La première phase du Top14 a rendu son verdict le week-end dernier. Et si elle a couronné un Stade Toulousain record, c’est un autre club en rouge et noir qui a retenu mon attention cette saison, tant son ascension vers les plus hautes sphères semble inéluctable.
Ce club, c’est bien évidemment le LOU Rugby qui a progressé d’année en année pour terminer cette saison à une très solide troisième place du Top14, faisant de lui le principal outsider au Bouclier de Brennus. Une récompense qui ne semble pas pouvoir échapper, dans un avenir proche, à un club dont le modèle économique est exemplaire. J’en ai parlé à Yann Roubert, son président.
Un projet 100% rhodanien
D’entrée, ce dernier tient à nous rappeler le passé prestigieux de son club « plus que centenaire créé en 1896 et double vainqueur du bouclier dans les années 30 ». Une façon de s’affranchir de l’image d’un nouveau riche sans histoire qui pourrait lui être accolée, comme pour d’autres avant lui. Champion de France quelques décennies avant son voisin footeux, le LOU est en effet une institution à laquelle le groupe GL Events a su redonner un second souffle.

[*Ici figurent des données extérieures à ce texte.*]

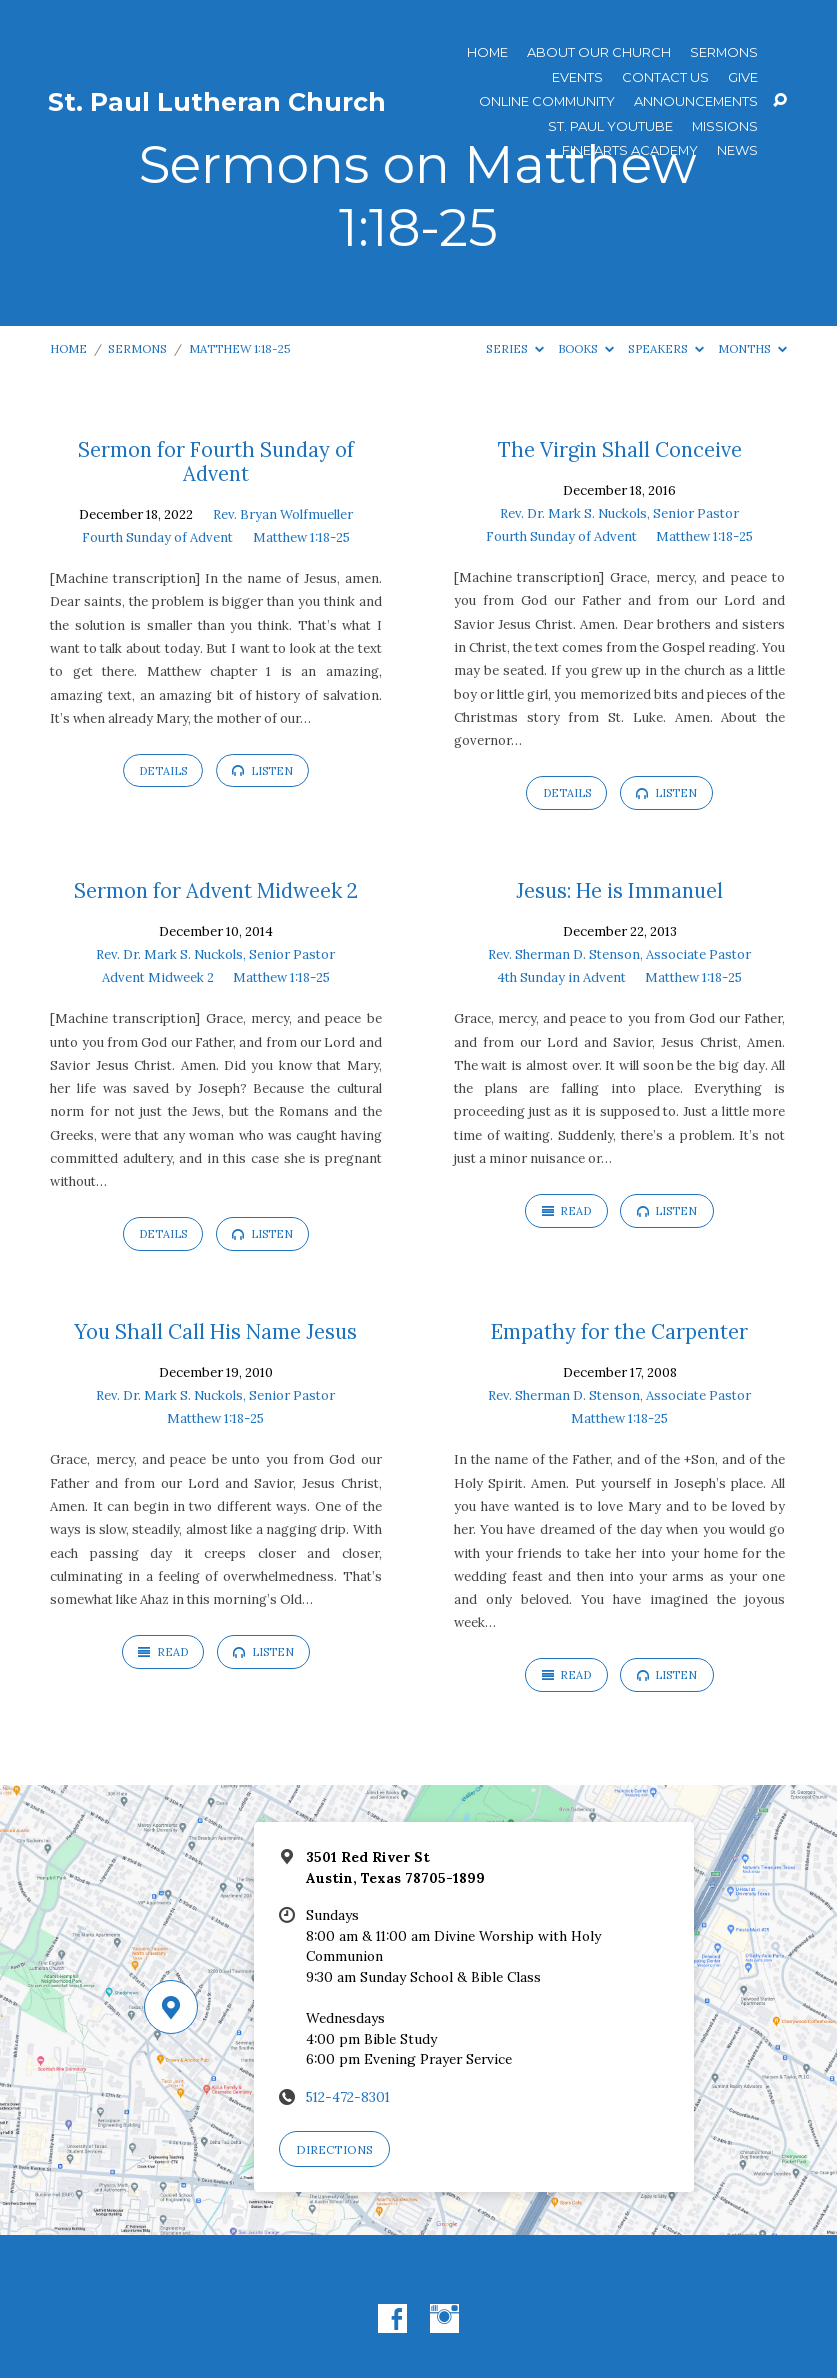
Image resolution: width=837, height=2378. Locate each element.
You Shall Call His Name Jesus (215, 1332)
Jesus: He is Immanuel (619, 891)
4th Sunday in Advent (561, 977)
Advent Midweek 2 (158, 977)
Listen (262, 771)
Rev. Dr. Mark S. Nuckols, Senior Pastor (619, 513)
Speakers (666, 348)
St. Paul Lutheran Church (217, 102)
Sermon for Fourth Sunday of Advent (216, 462)
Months (752, 348)
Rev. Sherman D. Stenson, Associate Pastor (619, 954)
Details (163, 771)
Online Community (547, 101)
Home (487, 52)
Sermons (724, 52)
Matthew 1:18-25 (240, 348)
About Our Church (599, 52)
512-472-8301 (348, 2097)
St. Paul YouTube (610, 126)
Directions (334, 2149)
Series (515, 348)
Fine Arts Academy (630, 150)
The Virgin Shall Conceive (620, 450)
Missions (725, 126)
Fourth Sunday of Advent (157, 537)
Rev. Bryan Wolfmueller (283, 514)
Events (577, 77)
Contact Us (665, 77)
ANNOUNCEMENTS (696, 101)
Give (743, 77)
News (737, 150)
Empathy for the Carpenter (619, 1332)
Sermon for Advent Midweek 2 (216, 891)
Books (586, 348)
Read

Depuis l’arrivée de son actionnaire majoritaire alors qu’il végétait en Pro D2, le club a réussi à se construire un projet à dimension internationale tout en restant très ancré localement. GL Events est ainsi une société lyonnaise et contribue à profiter du principal atout du club : être adossé à une métropole et une région particulièrement dynamique économiquement. Une région où, contrairement à ses rivaux du sud-ouest qui se marchent sur les pieds, il ne doit pas partager public et sponsors avec trop de concurrents.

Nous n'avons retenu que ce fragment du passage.